With the Yankees reportedly on the verge of getting veteran Andy Pettitte signed for one year at $11.75 million, they could just pack it in for the winter and head to spring training with a rotation of CC Sabathia, A.J. Burnett, Pettitte and some combination of Joba Chamberlain/Phil Hughes/Chad Gaudin. That group, after all, was good enough to win them a World Series some five weeks ago.

But despite the Pettitte signing, and despite their trading away top outfield prospect Austin Jackson to help acquire Curtis Granderson, there remains a feeling the Yankees are not out of the running for Toronto Blue Jays ace Roy Halladay, the big prize of this off-season. In fact, Joel Sherman of the New York Post writes the Yankees are "engaged" in the Halladay situation.
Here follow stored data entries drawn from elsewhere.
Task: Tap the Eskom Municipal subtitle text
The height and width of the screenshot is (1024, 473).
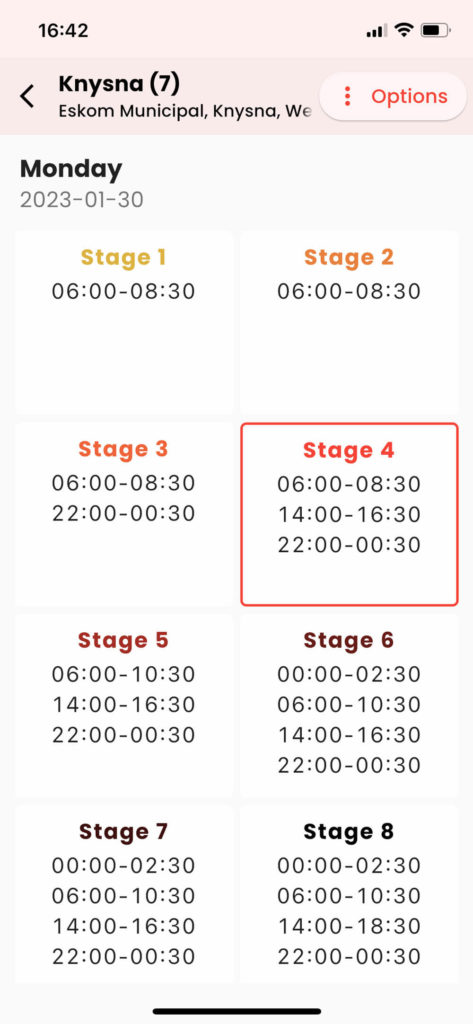Action: click(185, 111)
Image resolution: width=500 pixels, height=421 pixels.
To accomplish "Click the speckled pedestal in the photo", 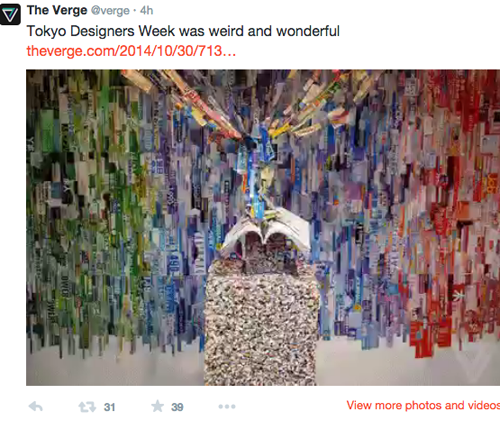I will tap(261, 322).
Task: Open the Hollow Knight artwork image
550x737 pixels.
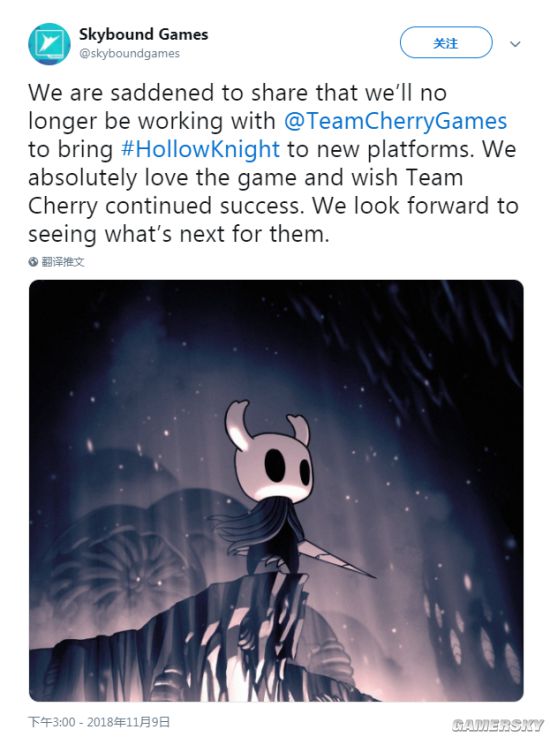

The key to a potential deal could be Jesus Montero, the Yankees' top catching prospect, as well as either Hughes or Chamberlain. It would be just like Brian Cashman to stay completely out of the Halladay fray, at least publicly, then swoop in at the endgame.

The Red Sox, meantime, have ample incentive both to keep Halladay away from the Yankees, and to make a major answer to the Yankees' Granderson acquisition.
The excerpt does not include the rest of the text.